Auto-detect crop size.

Calculate necessary cropping parameters and prints the recommended
parameters through the logging system. The detected dimensions
correspond to the non-black area of the input video.

It accepts the syntax:
@example
cropdetect[=@var{limit}[:@var{round}[:@var{reset}]]]
@end example

@table @option

@item limit
Threshold, which can be optionally specified from nothing (0) to
everything (255), defaults to 24.

@item round
Value which the width/height should be divisible by, defaults to
16. The offset is automatically adjusted to center the video. Use 2 to
get only even dimensions (needed for 4:2:2 video). 16 is best when
encoding to most video codecs.

@item reset
Counter that determines after how many frames cropdetect will reset
the previously detected largest video area and start over to detect
the current optimal crop area. Defaults to 0.

This can be useful when channel logos distort the video area. 0
indicates never reset and return the largest area encountered during
playback.
@end table

@section drawbox

Draw a colored box on the input image.

It accepts the syntax:
@example
drawbox=@var{x}:@var{y}:@var{width}:@var{height}:@var{color}
@end example

@table @option

@item x, y
Specify the top left corner coordinates of the box. Default to 0.

@item width, height
Specify the width and height of the box, if 0 they are interpreted as
the input width and height. Default to 0.

@item color
Specify the color of the box to write, it can be the name of a color
(case insensitive match) or a 0xRRGGBB[AA] sequence.
@end table

Follow some examples:
@example
# draw a black box around the edge of the input image
drawbox

# draw a box with color red and an opacity of 50%
drawbox=10:20:200:60:red@@0.5"
@end example

@section fifo

Buffer input images and send them when they are requested.

This filter is mainly useful when auto-inserted by the libavfilter
framework.

The filter does not take parameters.

@section format

Convert the input video to one of the specified pixel formats.
Libavfilter will try to pick one that is supported for the input to
the next filter.

The filter accepts a list of pixel format names, separated by ":",
for example "yuv420p:monow:rgb24".

The following command:

@example
./ffmpeg -i in.avi -vf "format=yuv420p" out.avi
@end example

will convert the input video to the format "yuv420p".

@anchor{frei0r}
@section frei0r

Apply a frei0r effect to the input video.

To enable compilation of this filter you need to install the frei0r
header and configure FFmpeg with --enable-frei0r.

The filter supports the syntax:
@example
@var{filter_name}[@{:|=@}@var{param1}:@var{param2}:...:@var{paramN}]
@end example

@var{filter_name} is the name to the frei0r effect to load. If the
environment variable @env{FREI0R_PATH} is defined, the frei0r effect
is searched in each one of the directories specified by the colon
separated list in @env{FREIOR_PATH}, otherwise in the standard frei0r
paths, which are in this order: @file{HOME/.frei0r-1/lib/},
@file{/usr/local/lib/frei0r-1/}, @file{/usr/lib/frei0r-1/}.
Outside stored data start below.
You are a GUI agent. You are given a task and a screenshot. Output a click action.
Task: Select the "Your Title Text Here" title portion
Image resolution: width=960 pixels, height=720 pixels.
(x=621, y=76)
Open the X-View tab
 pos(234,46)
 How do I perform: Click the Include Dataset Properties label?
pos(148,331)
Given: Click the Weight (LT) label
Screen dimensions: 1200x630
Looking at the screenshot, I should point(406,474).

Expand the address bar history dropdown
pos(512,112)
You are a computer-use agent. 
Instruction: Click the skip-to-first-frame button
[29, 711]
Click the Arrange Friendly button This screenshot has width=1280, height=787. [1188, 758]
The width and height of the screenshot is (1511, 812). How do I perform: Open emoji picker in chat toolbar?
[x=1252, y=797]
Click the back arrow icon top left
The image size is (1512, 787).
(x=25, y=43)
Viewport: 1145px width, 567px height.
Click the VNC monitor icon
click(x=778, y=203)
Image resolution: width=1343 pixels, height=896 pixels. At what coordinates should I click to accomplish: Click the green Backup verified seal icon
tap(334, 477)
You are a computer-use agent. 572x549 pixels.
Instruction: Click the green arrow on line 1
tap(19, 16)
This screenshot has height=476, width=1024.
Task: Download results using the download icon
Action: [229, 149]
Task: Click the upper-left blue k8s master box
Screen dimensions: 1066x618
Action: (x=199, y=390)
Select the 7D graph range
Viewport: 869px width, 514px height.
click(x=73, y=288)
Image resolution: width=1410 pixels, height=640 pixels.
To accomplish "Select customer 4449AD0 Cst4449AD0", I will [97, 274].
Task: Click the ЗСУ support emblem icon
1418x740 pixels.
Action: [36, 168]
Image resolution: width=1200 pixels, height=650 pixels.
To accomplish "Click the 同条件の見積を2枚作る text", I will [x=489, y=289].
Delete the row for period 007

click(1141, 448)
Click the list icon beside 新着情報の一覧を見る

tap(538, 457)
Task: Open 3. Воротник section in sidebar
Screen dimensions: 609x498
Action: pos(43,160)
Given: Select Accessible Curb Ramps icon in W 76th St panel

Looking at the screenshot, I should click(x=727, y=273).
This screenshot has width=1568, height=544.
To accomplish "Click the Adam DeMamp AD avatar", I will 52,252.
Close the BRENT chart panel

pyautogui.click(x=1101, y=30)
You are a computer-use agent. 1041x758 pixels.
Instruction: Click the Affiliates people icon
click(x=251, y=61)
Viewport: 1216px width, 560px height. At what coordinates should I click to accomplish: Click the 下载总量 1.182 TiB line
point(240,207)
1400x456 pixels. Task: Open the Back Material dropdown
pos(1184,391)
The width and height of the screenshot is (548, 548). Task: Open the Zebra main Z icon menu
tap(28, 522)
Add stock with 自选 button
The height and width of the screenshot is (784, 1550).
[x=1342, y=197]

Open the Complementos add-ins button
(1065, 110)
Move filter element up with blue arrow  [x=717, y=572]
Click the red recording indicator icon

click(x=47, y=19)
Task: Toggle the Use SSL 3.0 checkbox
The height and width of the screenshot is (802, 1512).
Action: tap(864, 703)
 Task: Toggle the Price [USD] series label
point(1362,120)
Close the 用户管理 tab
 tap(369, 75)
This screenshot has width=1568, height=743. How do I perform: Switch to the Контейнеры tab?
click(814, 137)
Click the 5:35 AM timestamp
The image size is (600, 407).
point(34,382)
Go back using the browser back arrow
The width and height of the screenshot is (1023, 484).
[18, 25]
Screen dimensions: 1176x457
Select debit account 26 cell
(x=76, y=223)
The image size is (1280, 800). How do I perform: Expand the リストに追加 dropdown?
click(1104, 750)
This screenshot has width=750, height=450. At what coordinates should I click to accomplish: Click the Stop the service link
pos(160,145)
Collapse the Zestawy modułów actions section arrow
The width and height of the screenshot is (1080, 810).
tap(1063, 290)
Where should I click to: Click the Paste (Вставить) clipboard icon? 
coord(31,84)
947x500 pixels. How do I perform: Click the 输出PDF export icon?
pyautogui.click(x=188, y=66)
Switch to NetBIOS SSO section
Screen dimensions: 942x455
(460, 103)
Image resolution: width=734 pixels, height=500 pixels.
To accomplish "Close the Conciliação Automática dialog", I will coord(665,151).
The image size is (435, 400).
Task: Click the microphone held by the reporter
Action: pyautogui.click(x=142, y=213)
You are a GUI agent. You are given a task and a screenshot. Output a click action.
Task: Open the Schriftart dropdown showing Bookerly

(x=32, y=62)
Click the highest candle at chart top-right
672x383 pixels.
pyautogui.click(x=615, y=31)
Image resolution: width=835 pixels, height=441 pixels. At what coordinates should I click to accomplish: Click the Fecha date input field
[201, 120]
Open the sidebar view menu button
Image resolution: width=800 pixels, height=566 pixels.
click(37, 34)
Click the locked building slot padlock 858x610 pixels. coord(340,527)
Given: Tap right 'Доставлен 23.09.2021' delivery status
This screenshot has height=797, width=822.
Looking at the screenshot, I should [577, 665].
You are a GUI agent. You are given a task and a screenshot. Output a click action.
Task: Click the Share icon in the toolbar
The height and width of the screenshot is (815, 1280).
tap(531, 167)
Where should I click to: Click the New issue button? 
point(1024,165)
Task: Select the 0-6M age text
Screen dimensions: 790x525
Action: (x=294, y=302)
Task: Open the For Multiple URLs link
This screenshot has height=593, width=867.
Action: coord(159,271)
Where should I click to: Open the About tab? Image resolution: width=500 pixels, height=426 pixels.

@var{param1}, @var{param2}, ... , @var{paramN} specify the parameters
for the frei0r effect.

A frei0r effect parameter can be a boolean (whose values are specified
with "y" and "n"), a double, a color (specified by the syntax
@var{R}/@var{G}/@var{B}, @var{R}, @var{G}, and @var{B} being float
numbers from 0.0 to 1.0) or by an @code{av_parse_color()} color
description), a position (specified by the syntax @var{X}/@var{Y},
@var{X} and @var{Y} being float numbers) and a string.

The number and kind of parameters depend on the loaded effect. If an
effect parameter is not specified the default value is set.

Some examples follow:
@example
# apply the distort0r effect, set the first two double parameters
frei0r=distort0r:0.5:0.01

# apply the colordistance effect, takes a color as first parameter
frei0r=colordistance:0.2/0.3/0.4
frei0r=colordistance:violet
frei0r=colordistance:0x112233

# apply the perspective effect, specify the top left and top right
# image positions
frei0r=perspective:0.2/0.2:0.8/0.2
@end example

For more information see:
@url{http://piksel.org/frei0r}

@section gradfun

Fix the banding artifacts that are sometimes introduced into nearly flat
regions by truncation to 8bit colordepth.
Interpolate the gradients that should go where the bands are, and
dither them.

The filter takes two optional parameters, separated by ':':
@var{strength}:@var{radius}

@var{strength} is the maximum amount by which the filter will change
any one pixel. Also the threshold for detecting nearly flat
regions. Acceptable values range from .51 to 255, default value is
1.2, out-of-range values will be clipped to the valid range.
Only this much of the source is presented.